(The input)
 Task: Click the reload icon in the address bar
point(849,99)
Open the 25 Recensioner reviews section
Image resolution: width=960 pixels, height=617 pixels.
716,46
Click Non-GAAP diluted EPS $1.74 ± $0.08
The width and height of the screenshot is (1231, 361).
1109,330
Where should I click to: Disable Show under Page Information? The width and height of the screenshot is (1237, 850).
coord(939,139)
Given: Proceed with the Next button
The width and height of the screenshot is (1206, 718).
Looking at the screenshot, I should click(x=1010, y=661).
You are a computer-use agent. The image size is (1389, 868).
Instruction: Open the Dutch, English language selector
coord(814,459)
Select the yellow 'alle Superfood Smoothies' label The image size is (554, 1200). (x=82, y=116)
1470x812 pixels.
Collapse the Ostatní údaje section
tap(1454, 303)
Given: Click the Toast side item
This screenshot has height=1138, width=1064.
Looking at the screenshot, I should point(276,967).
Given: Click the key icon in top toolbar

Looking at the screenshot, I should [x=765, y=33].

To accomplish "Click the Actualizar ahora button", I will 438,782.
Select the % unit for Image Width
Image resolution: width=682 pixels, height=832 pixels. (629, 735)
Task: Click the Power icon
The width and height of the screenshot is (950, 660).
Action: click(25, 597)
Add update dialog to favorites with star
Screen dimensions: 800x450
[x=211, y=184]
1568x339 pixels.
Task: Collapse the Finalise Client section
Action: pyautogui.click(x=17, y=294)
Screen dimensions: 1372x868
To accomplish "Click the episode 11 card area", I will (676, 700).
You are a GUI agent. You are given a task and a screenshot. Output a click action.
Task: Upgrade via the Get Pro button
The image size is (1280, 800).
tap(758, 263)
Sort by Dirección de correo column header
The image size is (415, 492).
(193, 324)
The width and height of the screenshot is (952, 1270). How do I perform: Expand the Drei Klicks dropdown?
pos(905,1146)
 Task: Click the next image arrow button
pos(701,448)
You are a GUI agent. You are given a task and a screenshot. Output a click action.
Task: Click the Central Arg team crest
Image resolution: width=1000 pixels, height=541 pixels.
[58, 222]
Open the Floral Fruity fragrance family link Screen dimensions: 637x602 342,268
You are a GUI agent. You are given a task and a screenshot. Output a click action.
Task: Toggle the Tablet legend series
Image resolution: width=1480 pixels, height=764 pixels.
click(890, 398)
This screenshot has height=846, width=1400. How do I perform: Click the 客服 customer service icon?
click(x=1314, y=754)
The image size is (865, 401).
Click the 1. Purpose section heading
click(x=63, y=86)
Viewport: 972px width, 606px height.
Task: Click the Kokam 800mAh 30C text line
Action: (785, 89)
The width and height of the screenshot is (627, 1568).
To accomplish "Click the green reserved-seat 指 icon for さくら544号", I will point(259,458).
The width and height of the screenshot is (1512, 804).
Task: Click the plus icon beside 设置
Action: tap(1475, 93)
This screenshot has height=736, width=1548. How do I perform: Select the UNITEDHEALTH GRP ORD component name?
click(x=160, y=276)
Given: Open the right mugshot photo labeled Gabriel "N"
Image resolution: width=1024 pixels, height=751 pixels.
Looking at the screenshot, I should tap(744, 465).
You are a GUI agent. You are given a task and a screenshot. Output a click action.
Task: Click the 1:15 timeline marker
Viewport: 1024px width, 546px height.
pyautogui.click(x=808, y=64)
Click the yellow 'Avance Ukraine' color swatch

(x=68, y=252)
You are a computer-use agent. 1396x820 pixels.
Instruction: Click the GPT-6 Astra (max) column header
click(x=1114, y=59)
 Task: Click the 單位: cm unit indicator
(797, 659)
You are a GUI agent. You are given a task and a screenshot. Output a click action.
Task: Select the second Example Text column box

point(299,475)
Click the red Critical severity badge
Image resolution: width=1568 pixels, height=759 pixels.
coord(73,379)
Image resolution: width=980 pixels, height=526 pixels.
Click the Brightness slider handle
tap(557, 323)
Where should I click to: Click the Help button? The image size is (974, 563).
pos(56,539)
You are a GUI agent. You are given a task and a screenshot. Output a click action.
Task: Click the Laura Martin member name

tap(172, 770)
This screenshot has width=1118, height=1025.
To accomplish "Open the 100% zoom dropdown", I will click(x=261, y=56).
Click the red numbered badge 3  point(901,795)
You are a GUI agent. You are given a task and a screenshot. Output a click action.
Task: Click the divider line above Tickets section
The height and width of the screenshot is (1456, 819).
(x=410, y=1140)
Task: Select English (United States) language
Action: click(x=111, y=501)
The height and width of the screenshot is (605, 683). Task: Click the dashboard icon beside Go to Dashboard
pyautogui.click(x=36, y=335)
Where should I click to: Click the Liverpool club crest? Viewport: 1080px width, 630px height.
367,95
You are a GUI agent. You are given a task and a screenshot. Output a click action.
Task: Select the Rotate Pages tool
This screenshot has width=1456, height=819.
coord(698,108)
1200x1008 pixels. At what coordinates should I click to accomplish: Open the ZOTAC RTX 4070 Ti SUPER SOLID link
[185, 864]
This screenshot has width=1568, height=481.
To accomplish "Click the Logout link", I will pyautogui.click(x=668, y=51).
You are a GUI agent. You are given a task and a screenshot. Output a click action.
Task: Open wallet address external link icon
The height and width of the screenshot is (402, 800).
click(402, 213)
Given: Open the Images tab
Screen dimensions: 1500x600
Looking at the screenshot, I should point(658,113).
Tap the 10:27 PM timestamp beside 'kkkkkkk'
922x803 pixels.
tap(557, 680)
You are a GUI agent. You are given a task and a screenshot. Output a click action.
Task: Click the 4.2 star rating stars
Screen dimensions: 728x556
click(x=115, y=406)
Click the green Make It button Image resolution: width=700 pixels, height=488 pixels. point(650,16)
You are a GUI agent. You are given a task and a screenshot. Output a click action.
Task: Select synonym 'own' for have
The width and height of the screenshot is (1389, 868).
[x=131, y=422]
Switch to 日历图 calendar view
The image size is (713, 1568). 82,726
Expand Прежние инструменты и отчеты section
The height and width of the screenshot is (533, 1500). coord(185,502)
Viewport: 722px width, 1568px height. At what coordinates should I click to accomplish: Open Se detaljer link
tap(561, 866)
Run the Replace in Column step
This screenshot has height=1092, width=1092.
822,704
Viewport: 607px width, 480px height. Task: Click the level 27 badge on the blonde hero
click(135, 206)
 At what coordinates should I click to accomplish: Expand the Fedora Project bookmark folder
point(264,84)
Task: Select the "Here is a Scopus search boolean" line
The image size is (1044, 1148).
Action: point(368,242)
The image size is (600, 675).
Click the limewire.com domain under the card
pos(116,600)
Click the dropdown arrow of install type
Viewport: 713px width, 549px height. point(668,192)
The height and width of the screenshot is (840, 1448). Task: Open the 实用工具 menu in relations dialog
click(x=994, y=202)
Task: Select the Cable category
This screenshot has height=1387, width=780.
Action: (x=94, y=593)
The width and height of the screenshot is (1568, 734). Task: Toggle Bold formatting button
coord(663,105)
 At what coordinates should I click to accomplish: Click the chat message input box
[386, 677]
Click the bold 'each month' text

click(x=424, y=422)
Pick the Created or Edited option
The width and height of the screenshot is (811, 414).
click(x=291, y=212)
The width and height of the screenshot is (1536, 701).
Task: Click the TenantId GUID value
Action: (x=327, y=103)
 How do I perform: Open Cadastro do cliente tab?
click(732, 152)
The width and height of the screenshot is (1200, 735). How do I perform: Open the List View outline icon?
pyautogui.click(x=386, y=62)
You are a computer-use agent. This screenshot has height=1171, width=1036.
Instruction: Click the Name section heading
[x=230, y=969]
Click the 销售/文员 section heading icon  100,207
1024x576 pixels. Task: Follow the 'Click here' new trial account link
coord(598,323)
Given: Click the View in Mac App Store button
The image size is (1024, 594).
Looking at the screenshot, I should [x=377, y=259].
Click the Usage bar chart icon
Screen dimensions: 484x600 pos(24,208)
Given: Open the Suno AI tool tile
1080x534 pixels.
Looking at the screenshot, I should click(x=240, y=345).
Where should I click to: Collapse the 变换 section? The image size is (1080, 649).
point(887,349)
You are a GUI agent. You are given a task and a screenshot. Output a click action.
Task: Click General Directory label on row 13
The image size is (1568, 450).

(Exercise description) Could you give the number of lines in the entries that contain the string "computer"? Only the number, please.

(Problem solution) 3